> **WHAT IS NEEDED**:
Say how many lines in the entries contain "will", giving only the number.
● ● ● ● ●
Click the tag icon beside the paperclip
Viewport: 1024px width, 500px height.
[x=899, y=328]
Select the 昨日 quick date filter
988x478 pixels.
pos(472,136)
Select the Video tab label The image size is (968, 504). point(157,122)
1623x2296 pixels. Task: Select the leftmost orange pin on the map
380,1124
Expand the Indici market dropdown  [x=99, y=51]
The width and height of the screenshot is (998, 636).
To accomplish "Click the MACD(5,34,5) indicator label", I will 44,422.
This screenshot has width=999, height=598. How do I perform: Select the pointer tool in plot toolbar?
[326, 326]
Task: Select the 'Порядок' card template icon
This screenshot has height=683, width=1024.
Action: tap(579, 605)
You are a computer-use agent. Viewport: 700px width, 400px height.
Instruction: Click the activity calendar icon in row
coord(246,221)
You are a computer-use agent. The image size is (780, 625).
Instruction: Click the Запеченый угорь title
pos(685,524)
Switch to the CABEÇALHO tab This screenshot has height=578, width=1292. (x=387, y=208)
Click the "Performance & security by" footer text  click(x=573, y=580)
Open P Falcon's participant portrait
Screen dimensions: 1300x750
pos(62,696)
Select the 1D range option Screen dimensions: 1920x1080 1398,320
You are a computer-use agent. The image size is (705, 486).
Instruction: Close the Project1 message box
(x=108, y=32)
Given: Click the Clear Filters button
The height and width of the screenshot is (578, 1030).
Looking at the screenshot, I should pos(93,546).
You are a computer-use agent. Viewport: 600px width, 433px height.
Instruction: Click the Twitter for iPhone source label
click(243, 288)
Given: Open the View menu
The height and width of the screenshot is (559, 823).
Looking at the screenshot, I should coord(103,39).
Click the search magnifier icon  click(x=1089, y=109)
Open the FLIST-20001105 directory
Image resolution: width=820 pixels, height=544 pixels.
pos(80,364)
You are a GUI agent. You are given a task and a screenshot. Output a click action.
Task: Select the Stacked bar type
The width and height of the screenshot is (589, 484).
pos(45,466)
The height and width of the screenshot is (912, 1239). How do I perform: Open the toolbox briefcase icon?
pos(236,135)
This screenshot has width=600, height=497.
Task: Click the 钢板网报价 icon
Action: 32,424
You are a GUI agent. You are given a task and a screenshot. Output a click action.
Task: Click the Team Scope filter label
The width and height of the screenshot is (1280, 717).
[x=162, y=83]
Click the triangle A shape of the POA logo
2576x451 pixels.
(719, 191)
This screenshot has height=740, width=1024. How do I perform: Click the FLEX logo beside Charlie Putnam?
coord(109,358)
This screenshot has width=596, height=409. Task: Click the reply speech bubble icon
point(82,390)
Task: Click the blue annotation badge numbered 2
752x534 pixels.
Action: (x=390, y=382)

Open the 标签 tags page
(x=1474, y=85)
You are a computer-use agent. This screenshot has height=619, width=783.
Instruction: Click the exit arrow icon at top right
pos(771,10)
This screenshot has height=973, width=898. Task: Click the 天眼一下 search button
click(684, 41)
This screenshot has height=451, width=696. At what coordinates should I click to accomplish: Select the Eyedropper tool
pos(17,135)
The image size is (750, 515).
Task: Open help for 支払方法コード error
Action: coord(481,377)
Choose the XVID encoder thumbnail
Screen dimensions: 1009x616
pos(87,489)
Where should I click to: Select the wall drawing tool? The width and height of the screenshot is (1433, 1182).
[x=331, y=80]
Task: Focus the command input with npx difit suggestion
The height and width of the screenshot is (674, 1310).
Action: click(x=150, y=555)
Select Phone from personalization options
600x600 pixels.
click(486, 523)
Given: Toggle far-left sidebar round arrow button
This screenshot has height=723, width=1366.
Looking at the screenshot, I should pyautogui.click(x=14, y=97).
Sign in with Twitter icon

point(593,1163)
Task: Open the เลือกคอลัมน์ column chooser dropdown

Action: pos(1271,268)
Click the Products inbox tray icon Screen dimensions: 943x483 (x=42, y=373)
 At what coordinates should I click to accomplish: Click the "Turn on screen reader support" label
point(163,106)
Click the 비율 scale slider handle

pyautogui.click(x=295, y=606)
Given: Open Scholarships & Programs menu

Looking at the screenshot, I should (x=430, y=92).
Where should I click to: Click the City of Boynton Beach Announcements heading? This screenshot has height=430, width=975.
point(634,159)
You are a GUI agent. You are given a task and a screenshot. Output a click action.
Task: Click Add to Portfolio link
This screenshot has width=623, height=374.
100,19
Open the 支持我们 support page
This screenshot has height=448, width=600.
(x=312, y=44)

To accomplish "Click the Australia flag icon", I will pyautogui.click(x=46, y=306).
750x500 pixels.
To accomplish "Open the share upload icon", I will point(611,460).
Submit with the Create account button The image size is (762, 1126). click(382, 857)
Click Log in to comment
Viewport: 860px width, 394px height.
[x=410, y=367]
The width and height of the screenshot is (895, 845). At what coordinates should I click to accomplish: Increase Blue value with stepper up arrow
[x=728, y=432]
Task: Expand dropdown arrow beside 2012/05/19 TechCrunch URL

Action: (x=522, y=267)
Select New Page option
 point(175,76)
● ● ● ● ●
> **SOLUTION TO THIS EXERCISE**:
3